> > On Jul 5, 5:48 pm, John Schutkeker <jschutke...@sbcglobal.net.nospam>
> > wrote:
> >> I followed the procedure at the following site,

> >>http://www.astro.utu.fi/~cflynn/Stars/l4.html

> >> and I believe that I've correctly added a centripetal force term to
> >> the derivation of the differential equation for stellar hydrostatic
> >> equilibrium.  That equation relates dP/dr to d_rho/dr, where P is the
> >> hydrostatic pressure, rho is the mass density and r, of course, is
> >> the radial coordinate.  

> >> I added the centripetal force, rho*w^2*r, as a second body force term
> >> in equation (11) on that site, making that equation into

> >> dP/dr=rho(r)*w^2*r*sin(theta)-G*m(r)*rho(r)/r^2,

> >> where w is omega, the rotational frequency of the star, which is
> >> allowed to
> >> vary with the latitude on the star, as w=w(theta).

> >> The middle part is pretty much just algebra, and the answer I got was

> >> (1/r^2)*d[(r^2/rho)(dP/dr)]/dr+4*pi*G*rho=[3w^2+2*w*r*dw/dr]*sin
> (theta
> >> ).

> >> Actually, you can tell by the presence of a dw/dr term that I allowed
> >> w to
> >> vary as a function of both r and theta, but I have no idea whether
> >> the is necessary to understand the physics, so I kept it for
> >> completeness and just in case.

> >> If I were to put in the compressible equation of state for a fluid,
> >> P=K*rho^gamma, my result would be an improved Lane-Emden equation.  I
> >> haven't done that yet, but so far it looks straightforward, and I
> >> plan to do it within the day or two.

> >> In summary, I need to know whether the above equations and derivation
> >> look
> >> familiar to the people in this group, and does anybody know if this
> >> particular approach to the problem has ever been taken before.  I
> >> have to
> >> know whether I have just reinvented the wheel, so I can start
> >> thinking about whether to get the entire derivation published, rather
> >> than just the
> >> first and last equations.  :b

> >> Any reasonable input would be greatly appreciated.  TIA.

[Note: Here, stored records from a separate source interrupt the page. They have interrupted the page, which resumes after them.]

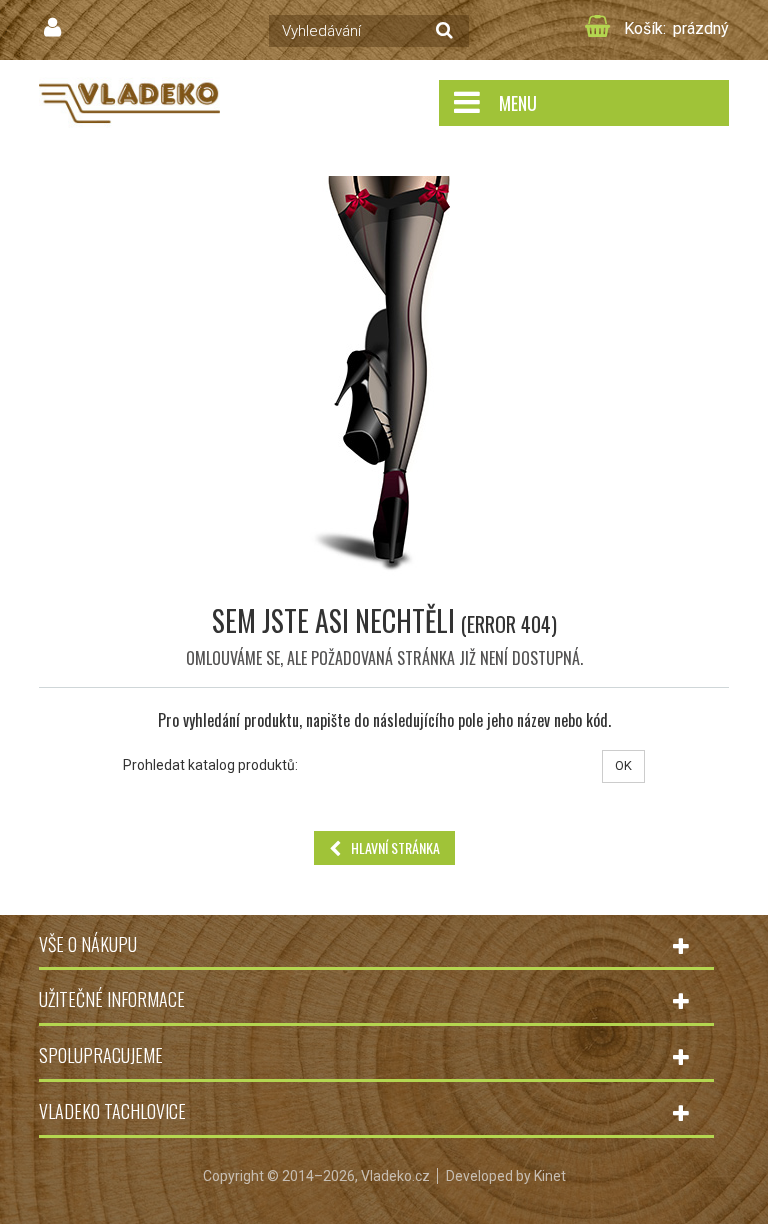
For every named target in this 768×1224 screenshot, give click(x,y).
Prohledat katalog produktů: (210, 765)
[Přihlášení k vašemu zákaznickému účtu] (55, 28)
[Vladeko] (129, 101)
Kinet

> > You might try a more realistic equation of state.  The one you have is
> > an ideal thermodynamic gas equation with considerations made for heat
> > capacities (gamma = Cp / Cv is the adiabatic index - the ratio of
> > specific heats).  This might be sufficient for gases at densities well
> > below those found at the critical point, but at higher densities, the
> > fluid becomes 'incompressible'.

> > You might try a 'hardened' equation - one which has special
> > considerations for high pressures, in which drho/dP is less variable
> > at higher pressures.

> I googled "hardened equation of state," but nothing came up.  Can you
> write down that equation for gamma, or give me a reference to a place
> where I might look it up, either online or in a printed journal article?